Hot queer in suit: I swear if one more thing goes wrong, I’m just going to pull my skirt over my head and scream!

–Broadway & 51st

Guy: It’s almost enough to make me try women.

–8th between 39th & 40th

Guy #1: So when I started telling him my feelings on the Iraq war, he rolled over to me in his wheelchair and started cursing me out. He was going on about his time in Vietnam and how there are things about war I’ll never understand.
Guy #2: That sucks.
Guy #1: I was like, “Whoa. You’re my shrink! I’m paying you to listen to me!”
Guy #2: Seriously.
Guy #1: Well, at least the co-pay was only $15. But anyway, I’m definitely not going back to him.

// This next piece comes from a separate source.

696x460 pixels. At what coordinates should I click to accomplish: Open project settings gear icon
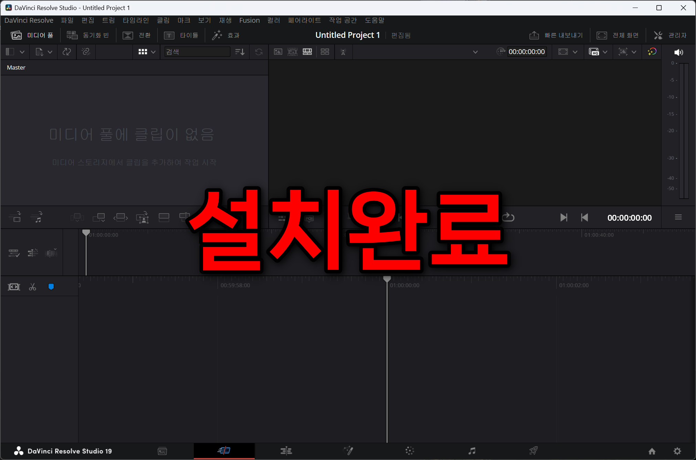pyautogui.click(x=677, y=451)
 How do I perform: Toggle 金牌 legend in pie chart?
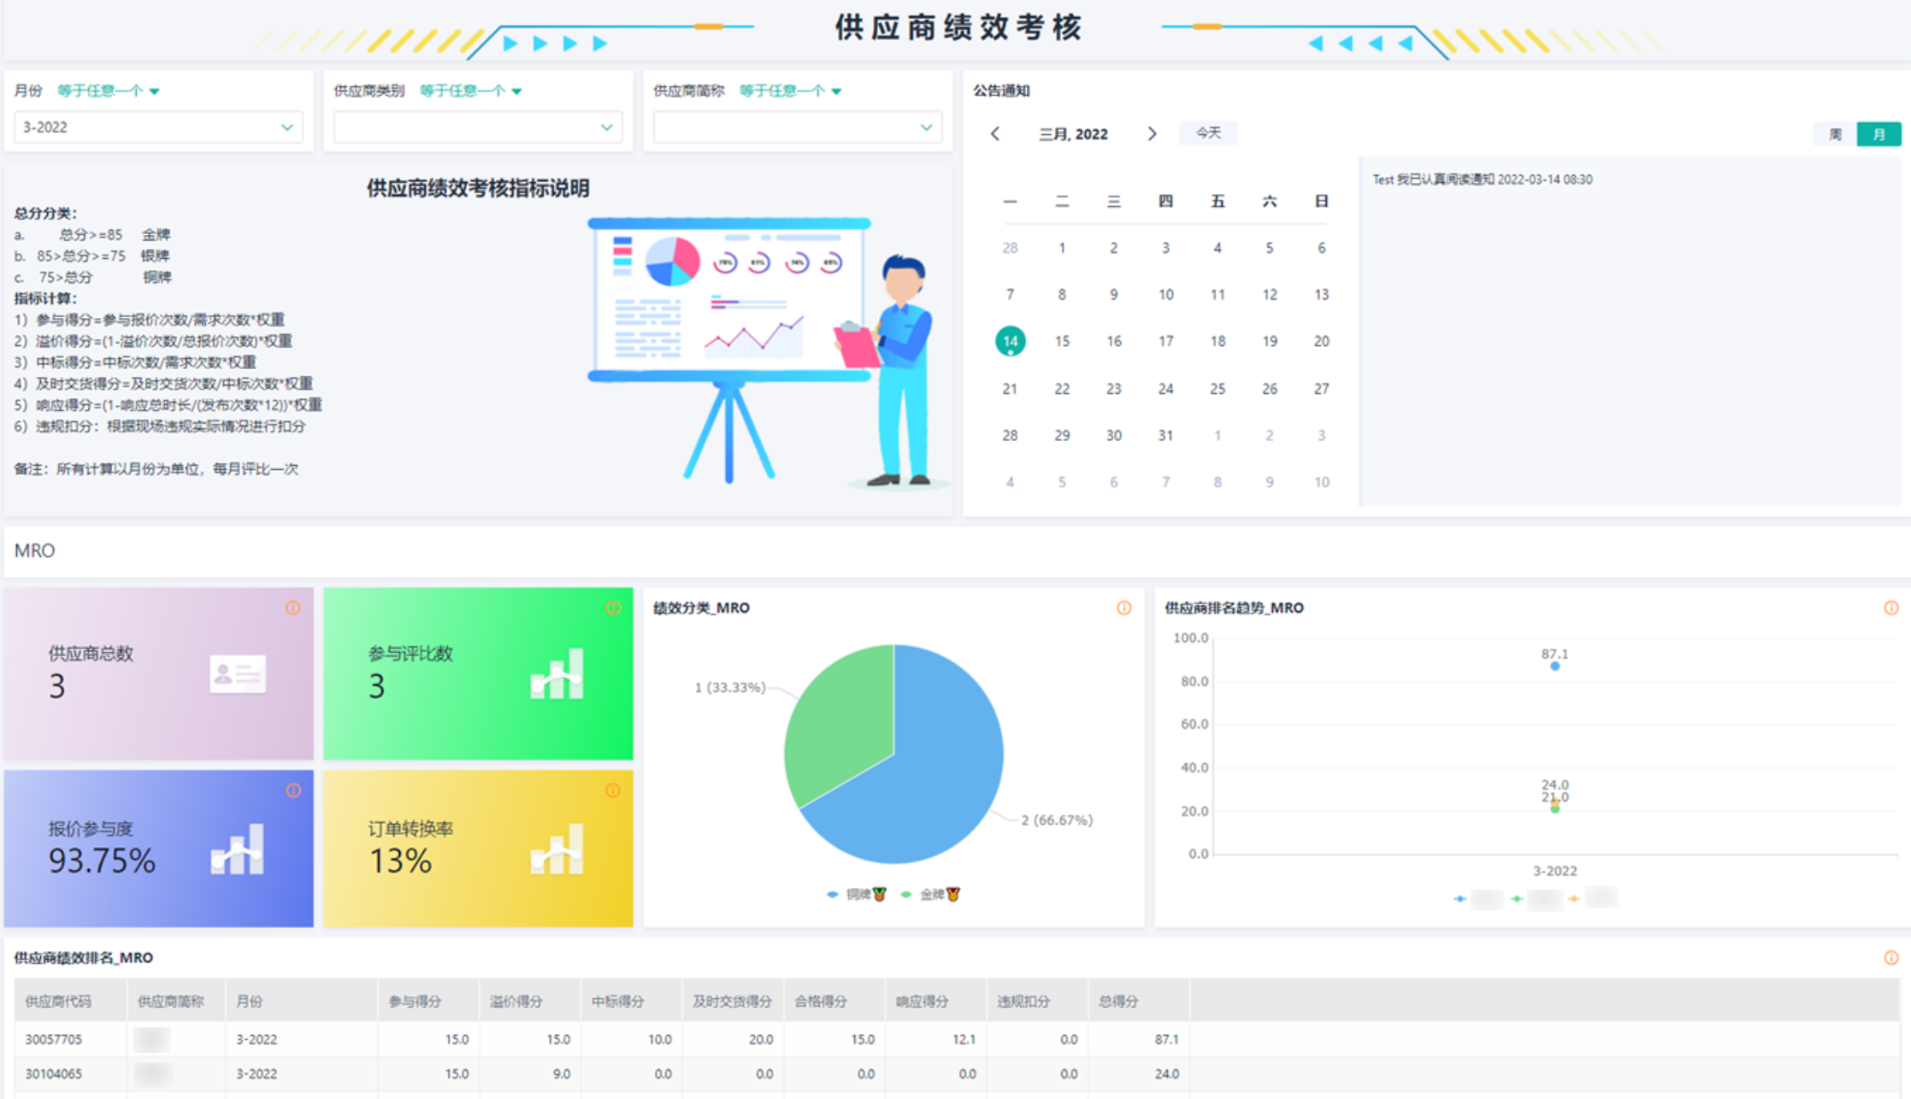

–Von, Bleecker & Elizabeth

Overheard by: Blondie

Old black man: Damn son, you ain’t gonna live to be my age if you keep goin’ around callin’ people assholes.
Young punk: Shut the fuck up, old man, I don’t have to listen to you! I’m emancipated!

–S train

Singing hobo: Just sit right back and you’ll hear a tale, a tale of a fateful trip —
Girl with a lot of rage: Shut the fuck up! I hate that fucking show. Gilligan’s Island. Fuck you, man.

–Union Square

Guy #1: Hey. Is it hailing out?
Guy #2: Hail yeah!
Silence for a few seconds.
Guy #2: I said…
Guy #1: I heard you. Shut up.

–Joe’s Pizza, Carmine & 6th Ave

Overheard by: james clunie

Conductor #1: If you are traveling with small child, the elderly, or the intoxicated, be sure to take them by the hand as there is a large gap between the train and the station platform.
Conductor #2: Dude, shut up.
Conductor #1: Roger that.

–NJ Transit

Overheard by: One of the intoxicated

Hobo: Got a cigarette you can spare?…Give me a cigarette!
Girl #1: Hey, fuck you.
Hobo: Yeah, fuck you too!
Girl #2: At least we have a home!
Hobo: Yeah, I got a home too. In your mother’s cunt, bitch!

–Broadway & Bleecker

Overheard by: Solanum

Guy #1: Hey, watch it! Jerk!
Guy #2: Get a bigger dog, asshole!
Guy #1: Be a smaller person!

–Bleecker & Perry

Overheard by: Zell

Tourist woman #1: Oh, well I cannot believe that. I cannot believe that they would write that!
Tourist woman #2: What did it say?
Tourist woman #1: “Bush to Appoint Someone to Run Country”! It’s just so ignorant! And to get front page too!
Tourist woman #2: …Are you sure this was a real newspaper?

–42nd & Broadway

Overheard by: conor sweeney

Security lady: ID!
Girl: I left mine upstairs in the library.
Security lady: You need it every time you leave the building.
Girl: But I told you I was going out. Don’t you remember?
Security lady: I don’t remember a lot of things.